Olive: Yeah, well. Tell it to Greg.
Adam: I have. I explained the weaknesses in his study. He’ll revise his proposal accordingly, and then I’ll sign off on his dissertation.
Olive: So you admit that you are the one behind the decision to fail him.
Olive: Or, whatever. To fail his proposal.
Adam: Yes. In its current state, the proposal is not going to produce findings of scientific value.
Olive bit the inside of her cheek, staring at her phone and wondering if continuing this conversation was a terrible idea. If what she wanted to say was too much. Then she remembered the way Greg had treated her earlier, muttered, “Fuck it,” and typed:
Olive: Don’t you think that maybe you could have delivered that feedback in a nicer way?
Adam: Why?
Olive: Because if you had maybe he wouldn’t be upset now?
Adam: I still don’t see why.
Olive: Seriously?
Adam: It’s not my job to manage your friend’s emotions. He’s in a Ph.D. program, not grade school. He’ll be inundated by feedback he doesn’t like for the rest of his life if he pursues academia. How he chooses to deal with it is his own business.
Olive: Still, maybe you could try not to look like you enjoy delaying his graduation.
Adam: This is irrational. The reason his proposal needs to be modified is that in its current state it’s setting him up for failure. Me and the rest of the committee are giving him feedback that will allow him to produce useful knowledge. He is a scientist in training: he should value guidance, not be upset by it.
Olive gritted her teeth as she typed her responses.
Olive: You must know that you fail more people than anyone else. And your criticism is needlessly harsh. As in, immediately-drop-out-of-grad-school-and-never-look-back harsh. You must know how grads perceive you.
Adam: I don’t.
Olive: Antagonistic. And unapproachable.
And that was sugarcoating it. You’re a dick, Olive meant. Except that I know you can not be, and I can’t figure out why you’re so different with me. I’m absolutely nothing to you, so it doesn’t make any sense that you’d have a personality transplant every time you’re in my presence.
The three dots at the bottom of the screen bounced for ten seconds, twenty, thirty. A whole minute. Olive reread her last text and wondered if this was it—if she’d finally gone too far.

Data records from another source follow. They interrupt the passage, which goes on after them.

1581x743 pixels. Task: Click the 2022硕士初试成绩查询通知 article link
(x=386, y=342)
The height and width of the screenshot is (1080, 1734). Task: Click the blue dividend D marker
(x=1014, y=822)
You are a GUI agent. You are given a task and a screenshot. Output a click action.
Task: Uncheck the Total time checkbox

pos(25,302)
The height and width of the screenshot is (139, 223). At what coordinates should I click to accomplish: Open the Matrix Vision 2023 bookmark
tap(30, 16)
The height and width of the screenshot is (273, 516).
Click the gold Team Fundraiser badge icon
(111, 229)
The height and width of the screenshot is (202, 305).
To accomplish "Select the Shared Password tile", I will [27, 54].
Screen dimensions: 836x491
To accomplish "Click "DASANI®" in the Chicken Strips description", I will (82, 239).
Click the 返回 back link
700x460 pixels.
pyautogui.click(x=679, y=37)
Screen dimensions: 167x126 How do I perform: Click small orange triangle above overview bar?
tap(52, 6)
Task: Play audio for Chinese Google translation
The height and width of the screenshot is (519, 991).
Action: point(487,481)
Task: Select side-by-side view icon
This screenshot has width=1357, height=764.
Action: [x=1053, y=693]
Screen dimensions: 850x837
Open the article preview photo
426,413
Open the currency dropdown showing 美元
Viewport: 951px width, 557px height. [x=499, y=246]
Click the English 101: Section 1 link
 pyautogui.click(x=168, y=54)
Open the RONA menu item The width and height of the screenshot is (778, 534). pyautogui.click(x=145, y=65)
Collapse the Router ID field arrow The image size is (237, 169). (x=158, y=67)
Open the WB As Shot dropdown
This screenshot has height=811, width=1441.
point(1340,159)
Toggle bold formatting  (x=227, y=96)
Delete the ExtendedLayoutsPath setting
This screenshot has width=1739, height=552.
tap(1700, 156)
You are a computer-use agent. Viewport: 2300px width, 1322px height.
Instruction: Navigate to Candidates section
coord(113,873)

Maybe he was going to remind her that being insulted over text at 9:00 p.m. on a Friday night was not part of their fake-dating agreement.
Then a blue bubble appeared, filling up her entire screen.
Adam: I’m doing my job, Olive. Which is not to deliver feedback in a pleasant way or to make the department grads feel good about themselves. My job is to form rigorous researchers who won’t publish useless or harmful crap that will set back our field. Academia is cluttered with terrible science and mediocre scientists. I couldn’t care less about how your friends perceive me, as long as their work is up to standard. If they want to drop out when told that it’s not, then so be it. Not everyone has what it takes to be a scientist, and those who don’t should be weeded out.
She stared at her phone, hating how unfeeling and callous he sounded. The problem was—Olive understood exactly where Greg was coming from, because she’d been in similar situations. Perhaps not with Adam, but her overall experience in STEM academia had been punctuated by self-doubt, anxiety, and a sense of inferiority. She’d barely slept the two weeks before her qualifying exams, often wondered if her fear of public speaking was going to prevent her from having a career, and she was constantly terrified of being the stupidest person in the room. And yet, most of her time and energy was spent trying to be the best possible scientist, trying to carve a path for herself and amount to something. The idea of someone dismissing her work and her feelings this coldheartedly cut deep, which is why her response was so immature, it was almost fetal.